According to neuroscientist Alan Schore, author of several groundbreaking books, such as Affect Regulation and the Origin of the Self: The Neurobiology of Emotional Development and Affect Regulation and the Repair of Self, one of the most important conclusions from neuroscience is that the human brain, throughout life, is predisposed to be physically molded, in ongoing ways, by relational experiences and interactions in social learning contexts.
Though we are born with the equipment for these social behaviors, the wiring of neural pathways to these areas of the brain must be activated. Early experiences with primary caregivers can form a template for love later in life, with enduring effects on partners’ ability to meaningfully connect. Additionally, the inevitable challenges in couple relationships, and the tendency to resolve conflicts in ways that escalate reactivity, can also affect or weaken the wiring of these caring-responses.

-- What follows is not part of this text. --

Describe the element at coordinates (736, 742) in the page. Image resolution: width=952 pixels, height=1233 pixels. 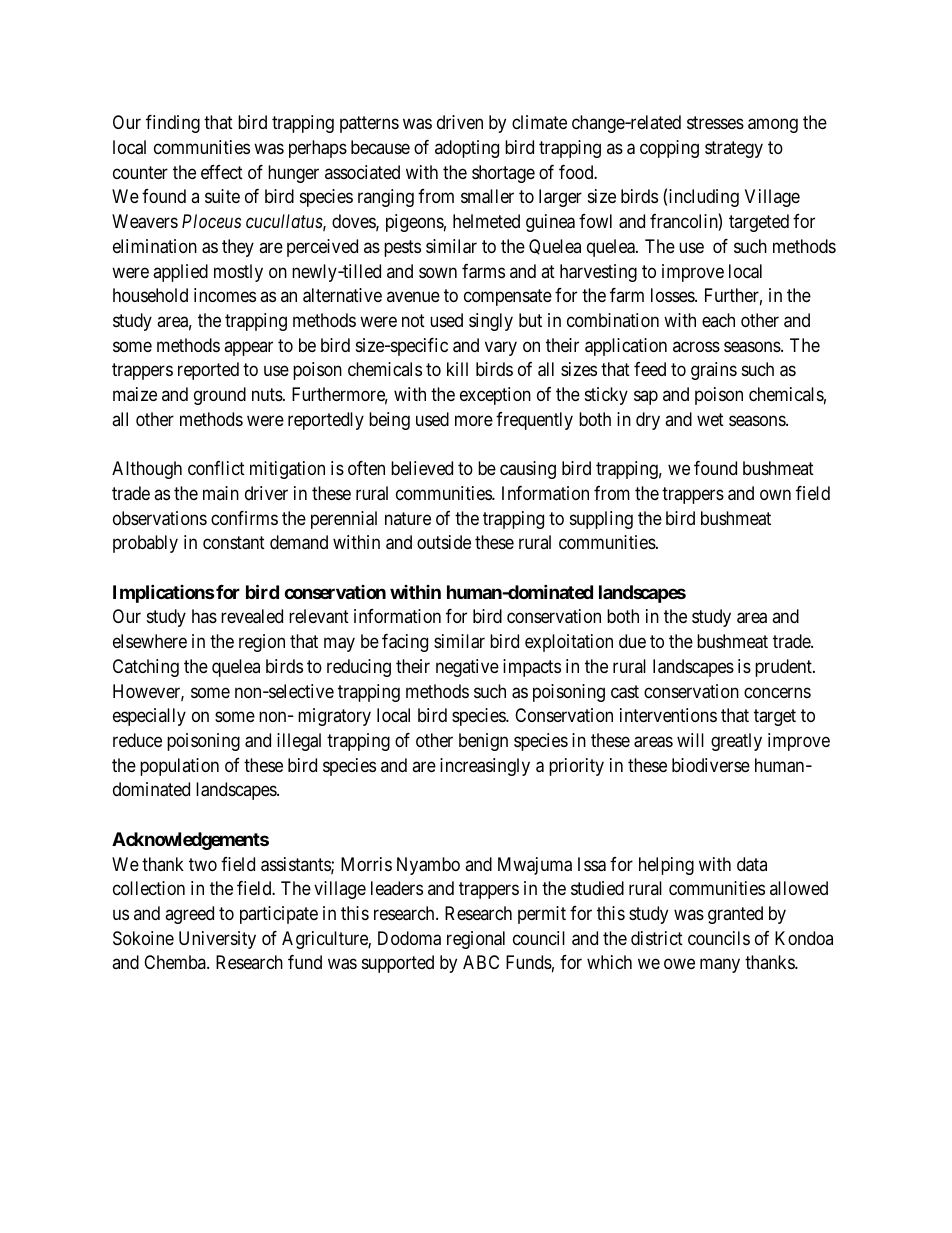
I see `greatly` at that location.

To naturally energize feelings of love and safety between you and your partner, here’s a list off 20 actions that, essentially, amp up the love by amping up one another’s sense of safety in the relationship.
- Show interest in what your partner says by pausing to make eye contact, drawing near to listen.
- Physically touch your partner before you get out of bed in the morning.
- Express nonsexual affection with hugs, touching, holding hands, embracing, and the like.
- Give a 20-second hug to your partner, at mutually agreed upon times, such as before leaving for work.
- Talk about a trait you appreciate about your partner when both of you are present with family.
- Send an “I’m thinking of you” message via email or text at least once during work hours.
- Say one thing you admire about your partner, when they are not present, to a family member(s).
- Give your partner a 5- or 10-second kiss at least once each day.
- Look warmly into your partner’s eyes for a few seconds before and after a kiss.
- Express something you appreciate about your partner, when they are not present, to a friend(s).
- Tenderly touch your partner before you turn to go to sleep.
- Say something you appreciate about the other when both of you are present with friends.
- Massage your partner’s feet and look warmly into their their eyes (take turns).
- Listen empathically when your partner vents without giving advice, and validate their feelings.
- Affirm your partner’s love-actions with statements as, “I love when you express your love by …”
- Tell your partner what you love about their physical appearance with a warm smile, eye contact and touch.
- Find humor in something that would normally be a frustration for you, and make one another laugh instead.
- Smile warmly at one another in key moments, locking eyes for 5 seconds.
- Ask positive momentum questions, ones that start with, “Isn’t it wonderful that … ?”
- Express awe for something you love about life with enthusiasm with, “I love that … how about you?”
Studies show they also reduce stress, enhance the immune system, lower blood pressure, and in general affect positive feel-good changes to your mood. The release of hormones, such as oxytocin, endorphins, serotonin, and dopamime, among others, nourishes the cells of the body and makes partners feel-good in relation to one another. In couple relationships, more specifically, they strengthen the emotional connection, and, as they increase each partners sense safety in the relationship, they also amp up the desire of each partner to repeat more of the love-response behaviors.
You can literally kiss, hug, and use your eyes and touch, to energize and amp up your love experience.